You will lead complex penetration tests, design novel attack techniques for web and modern AI-powered applications, and influence secure-by-design architecture at scale.

This role is on-site in Mountain View, CA.

Responsibilities:

• Conduct offensive security assessments on large-scale web applications, REST APIs, and cloud-backed services
• Identify and validate vulnerabilities, including injection flaws, access control issues, authentication and authorization weaknesses, server-side request forgery, deserialization flaws, and business logic bugs
• Evaluate large language model–based systems and AI agents for prompt injection, data exfiltration, model abuse, and jailbreak vulnerabilities
• Design and execute red team–style engagements that simulate real-world adversary behavior
• Develop custom exploitation tools, proofs-of-concept, and fuzzers targeting web and AI attack surfaces
• Identify systemic security weaknesses and collaborate with engineering teams to drive durable mitigations
• Review system architectures and product designs with an attacker-focused perspective
• Produce clear, actionable security reports and present findings to technical and executive stakeholders

Skills and Qualifications:

• 5+ years of hands-on offensive security experience (senior level)
• Master’s degree in a relevant technical field preferred; exceptional hands-on experience may substitute
• Deep expertise in web application security and API exploitation
• Proven ability to identify and exploit critical/high-impact vulnerabilities
• Strong attacker mindset with experience simulating real-world attack scenarios
• Experience with red teaming and penetration testing (black-box and gray-box)
• Hands-on full-stack testing (frontend, backend, APIs)
• Proficiency in Python, JavaScript, or similar for exploitation, tooling, and code review
• Experience with manual testing, fuzzing, and targeted code review
• Ability to explain exploitation techniques, impact, and CVSS scoring
• Comfortable working in secure lab environments with strict operational controls
• Strong communication skills for presenting findings to global engineering teams
• AI/LLM security exposure (prompt injection, jailbreaks) preferred
• Certifications (OSCP, OSWE, CRTO), bug bounty, CVEs, or security research nice to have

Preferred:

• Experience with adversarial machine learning, AI red teaming, or secure large language model pipeline design
• Experience securing cloud environments and containerized platforms
• Background in security research, including published vulnerabilities, capture-the-flag participation, blogs, or conference presentations
• Relevant offensive security certifications

We offer a competitive salary range for this position.

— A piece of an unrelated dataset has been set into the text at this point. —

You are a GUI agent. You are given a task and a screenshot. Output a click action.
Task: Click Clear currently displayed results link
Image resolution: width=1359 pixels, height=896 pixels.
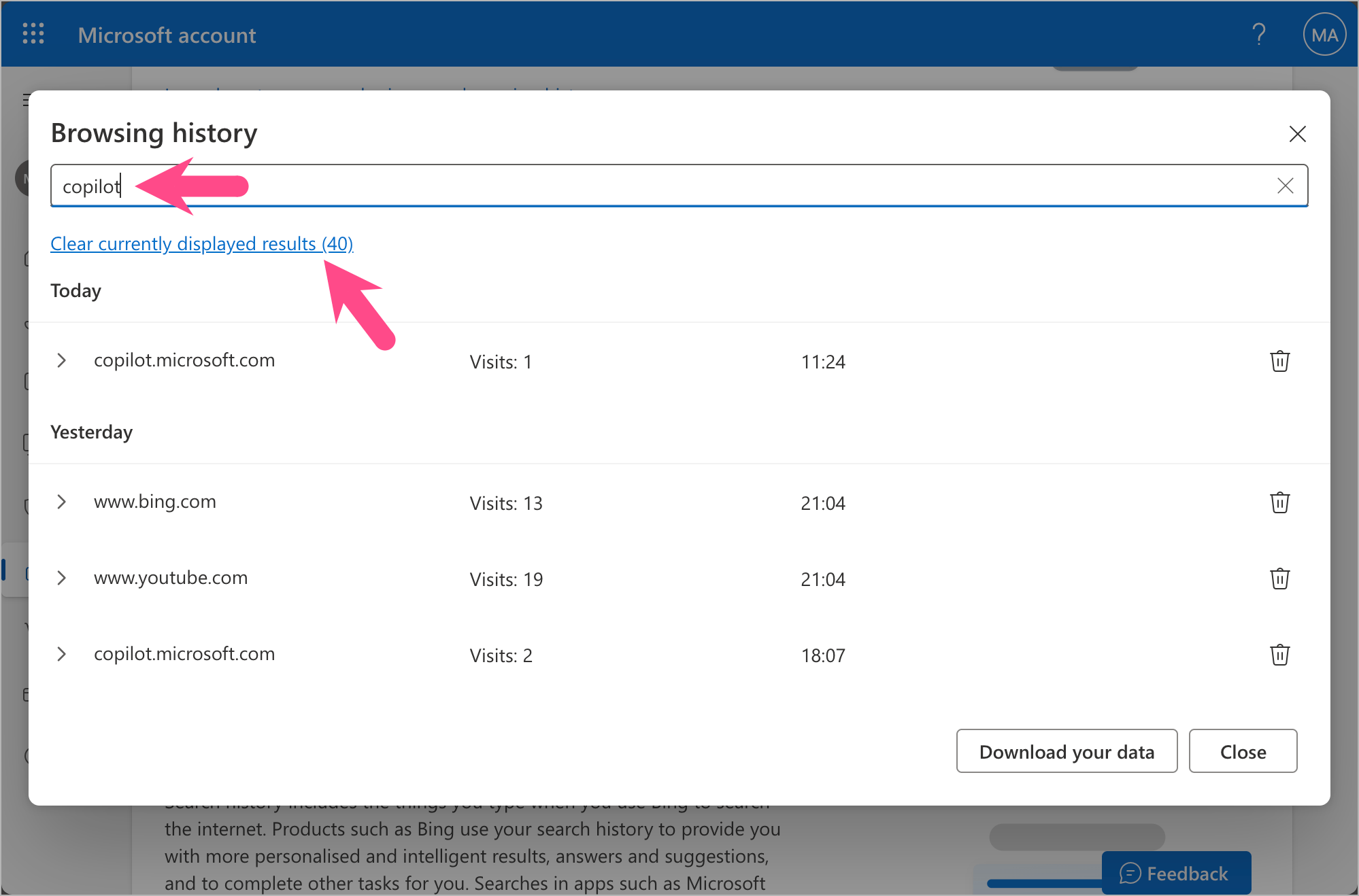(x=201, y=243)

Most candidates who join our team are hired at the median of this range, ensuring fair and equitable compensation based on experience and qualifications.

Contractor benefits are available through our 3rd Party Employer of Record (Available upon completion of waiting period for eligible engagements)

Benefits include: Medical, Dental, Vision, 401k.

An Equal Opportunity Employer. All qualified applicants will receive consideration for employment without regard to race, color, religion, sex, sexual orientation, gender identity, national origin, or protected veteran status and will not be discriminated against on the basis of disability.